__Work to complete__
In the listing below, identify each line with the word "agent" and return those lines.
########
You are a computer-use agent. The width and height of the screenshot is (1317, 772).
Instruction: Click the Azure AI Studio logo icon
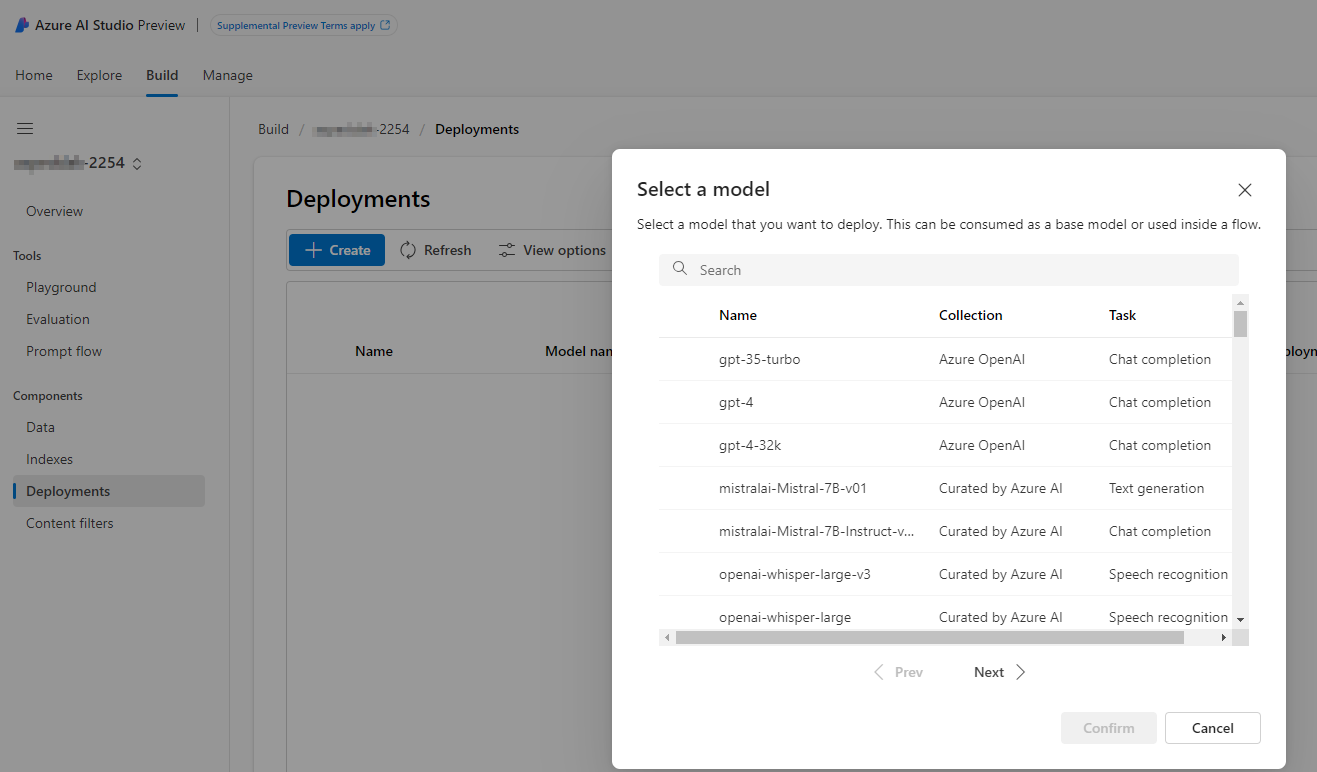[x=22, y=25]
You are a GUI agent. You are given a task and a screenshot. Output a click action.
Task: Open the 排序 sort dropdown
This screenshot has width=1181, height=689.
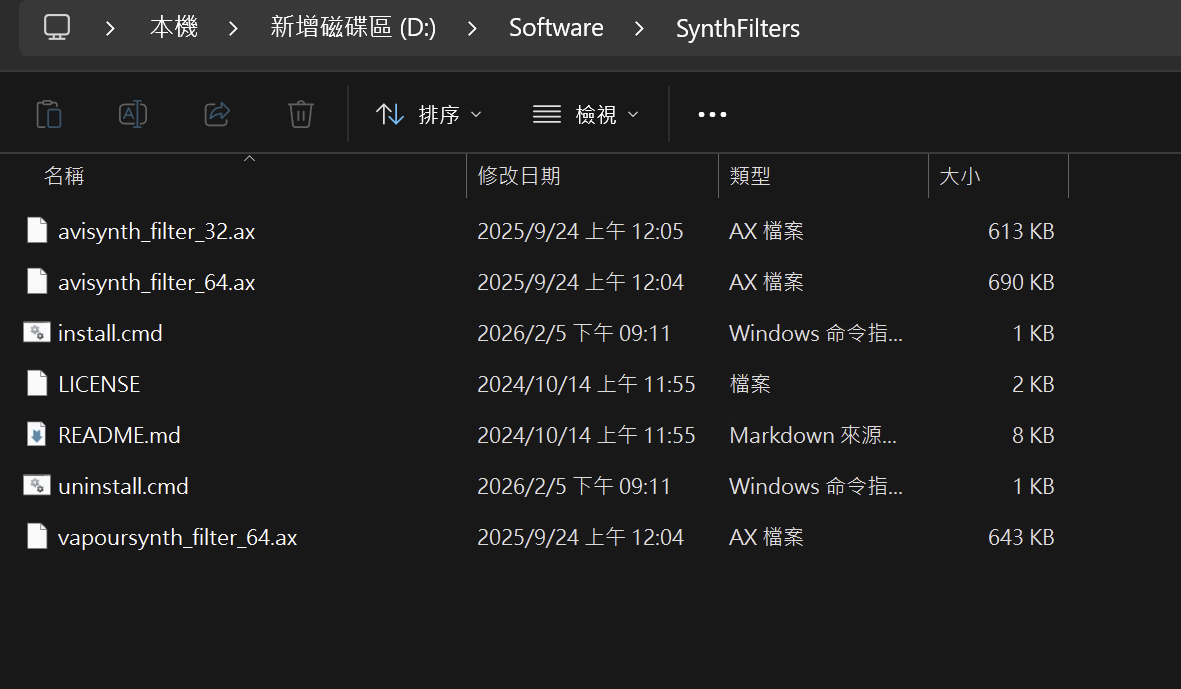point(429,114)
########
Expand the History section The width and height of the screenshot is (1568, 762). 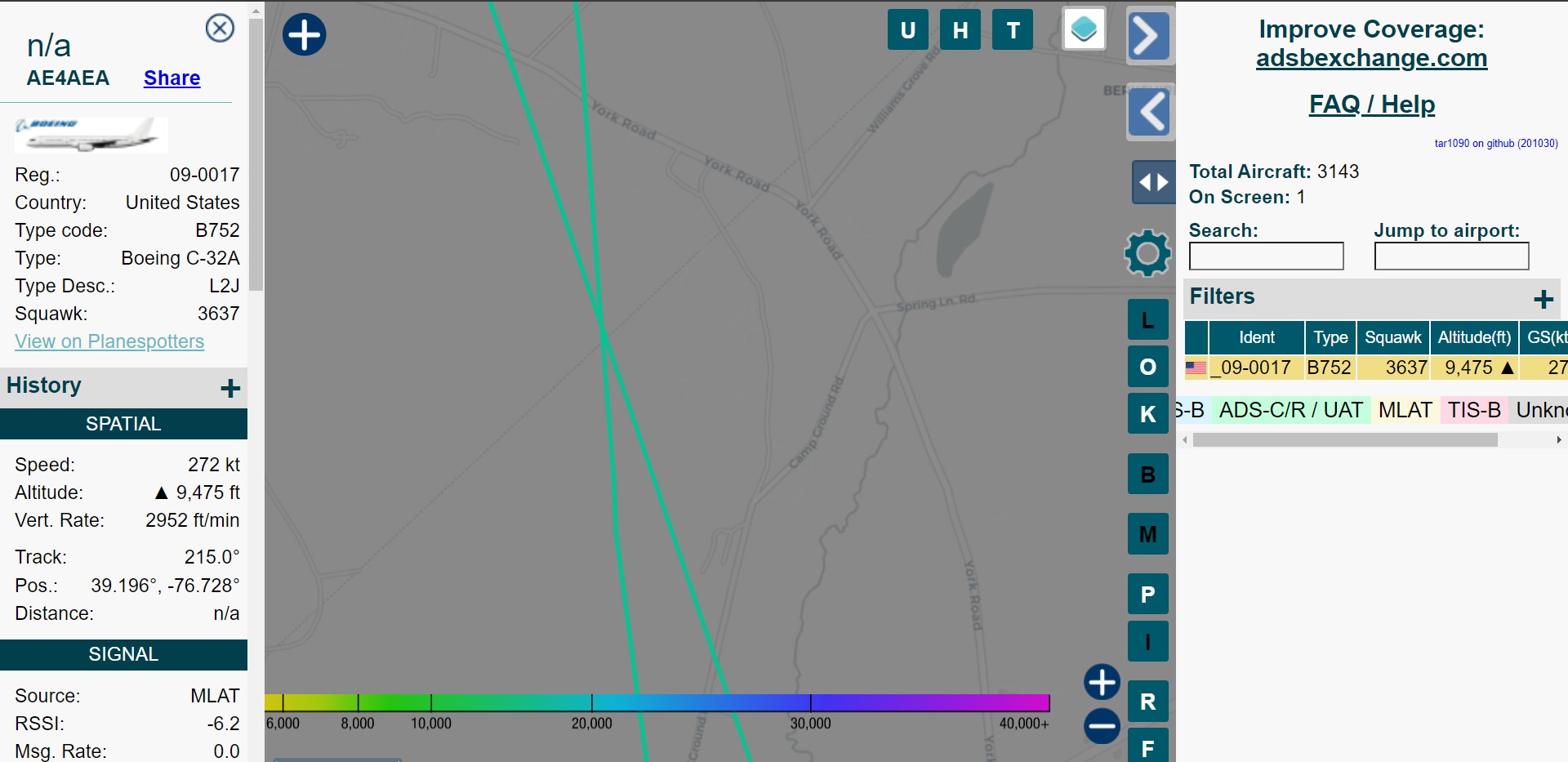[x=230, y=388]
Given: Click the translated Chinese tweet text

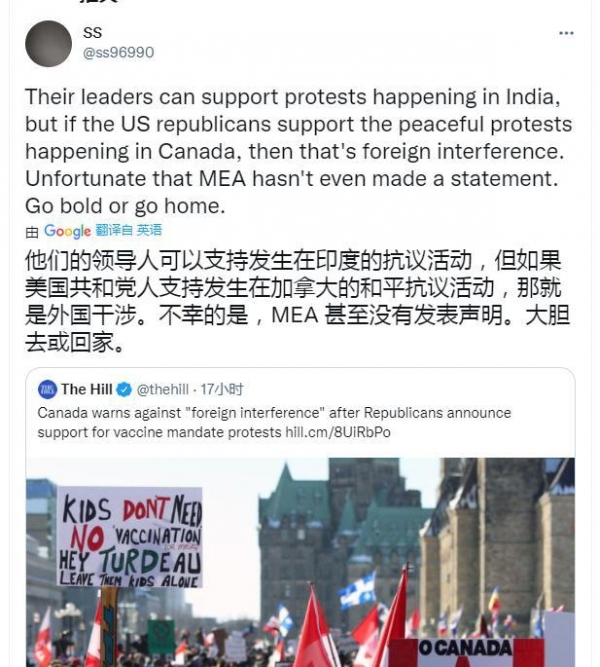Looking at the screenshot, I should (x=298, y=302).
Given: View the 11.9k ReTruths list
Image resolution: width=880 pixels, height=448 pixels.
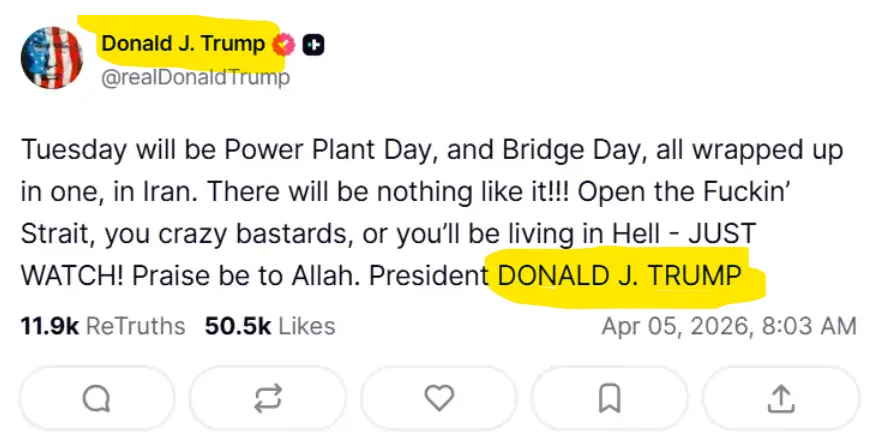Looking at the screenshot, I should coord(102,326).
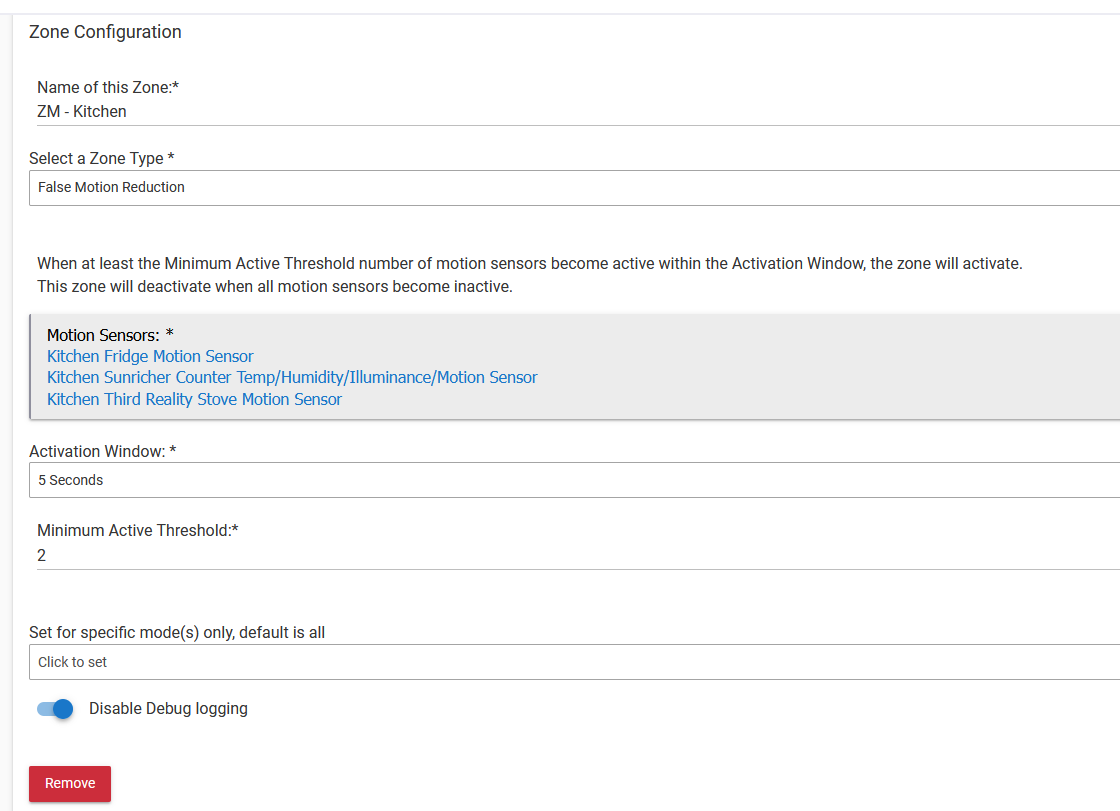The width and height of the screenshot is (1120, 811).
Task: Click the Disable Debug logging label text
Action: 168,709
########
__Answer box__
You are a computer-use agent. The width and height of the screenshot is (1317, 772).
You are a GUI agent. You are given a task and a screenshot. Output a click action.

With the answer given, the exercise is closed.